Most of Tennessee’s Democratic National Convention delegates are pledged to former presidential contender Hillary Clinton, and they are legally bound to vote for her on the convention’s initial ballot unless they are released, Clinton delegate Bruce Shine of Kingsport said Tuesday.
But Shine, an attorney and current Tennessee Supreme Court nominee, indicated the situation did not represent a serious roadblock to presumptive Democratic presidential nominee Barack Obama winning the delegation’s complete support.
About 40 Tennessee DNC delegates, including Shine, went to Denver as Clinton delegates after she easily won Tennessee’s Democratic presidential primary over Obama.
“Under Tennessee statute we are legally bound to vote (for her) the first ballot unless the candidate formally releases you and urges you to vote for the other person,” Shine explained. “(But) there’s a legal argument that the state of Tennessee does not have legal authority to command anyone to do an act outside its state boundaries.
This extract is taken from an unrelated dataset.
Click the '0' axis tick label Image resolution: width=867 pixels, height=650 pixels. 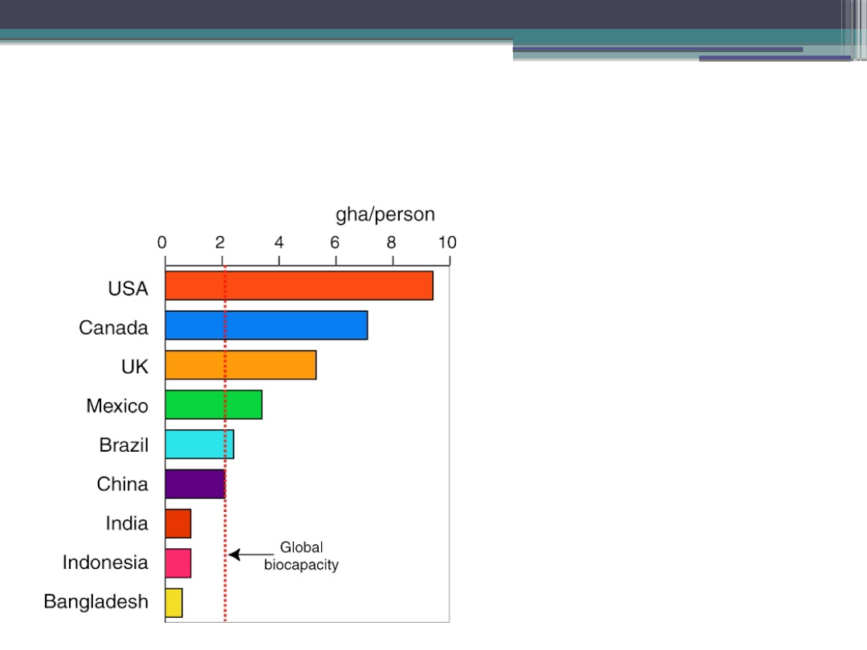coord(162,242)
So there’s the argument the Tennessee statute is not binding. ... There’s also a school of thought the Democratic National Committee Convention rules do not recognize a pledge.”
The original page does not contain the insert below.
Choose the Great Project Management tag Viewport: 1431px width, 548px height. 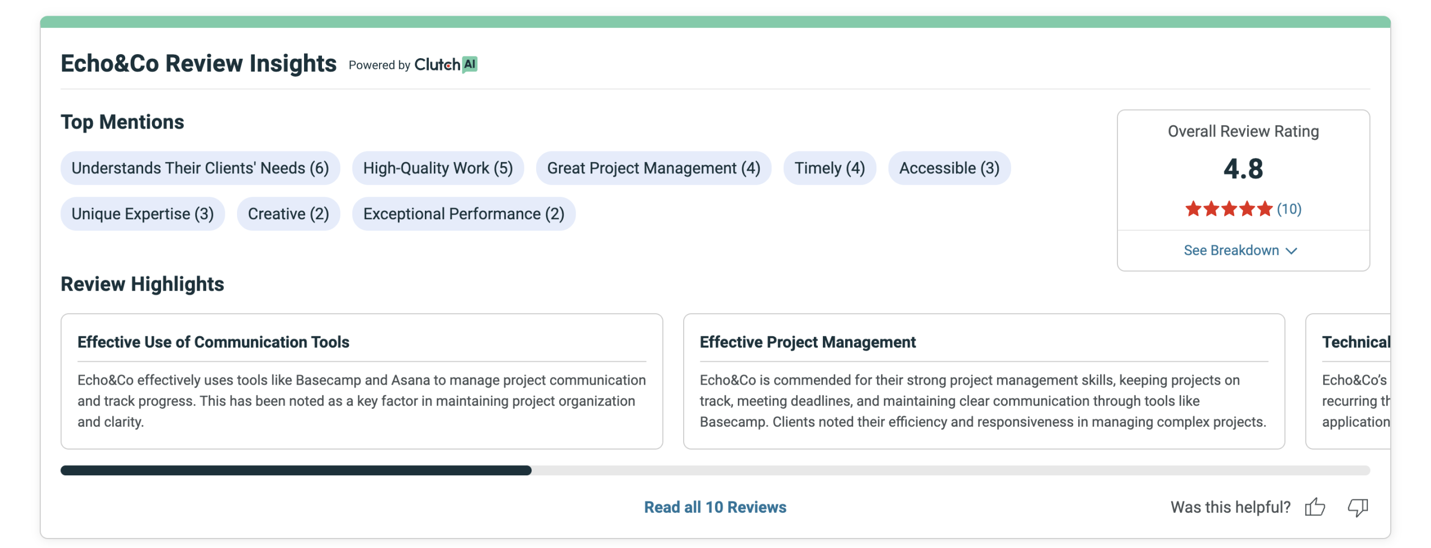point(653,168)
Shine said he felt “honor bound” to vote for Clinton on the first ballot if she wanted a role call vote.
The process, he indicated, could heal divisions between Clinton’s and Obama’s delegates.
“If during the roll call vote (Obama) gets a majority, she could withdraw and release the delegates and allow them to switch their votes or move his nomination by acclamation,” Shine added. “It’s a matter of soothing feelings. There is a contingency of Clinton delegates who feel very strongly, but I don’t think they are the majority. ... It’s pretty obvious from my feel of the (Tennessee) delegation ... there is no anti-Obama mind-set.”
U.S. Rep. Marsha Blackburn, meanwhile, hosted a conference call with Tennessee reporters in an attempt to explain why she believes Obama is wrong for the state.
“There’s going to be plenty of time this week for the Democrats to talk about tax increases,” said Blackburn, R-7th District. “The question with the American public is always going to be ‘How are you going to pay for this?’ ... The American people know (GOP presidential nominee) John McCain has been there and sometimes is the lone voice talking about out-of-control government spending and the need to rein that in.”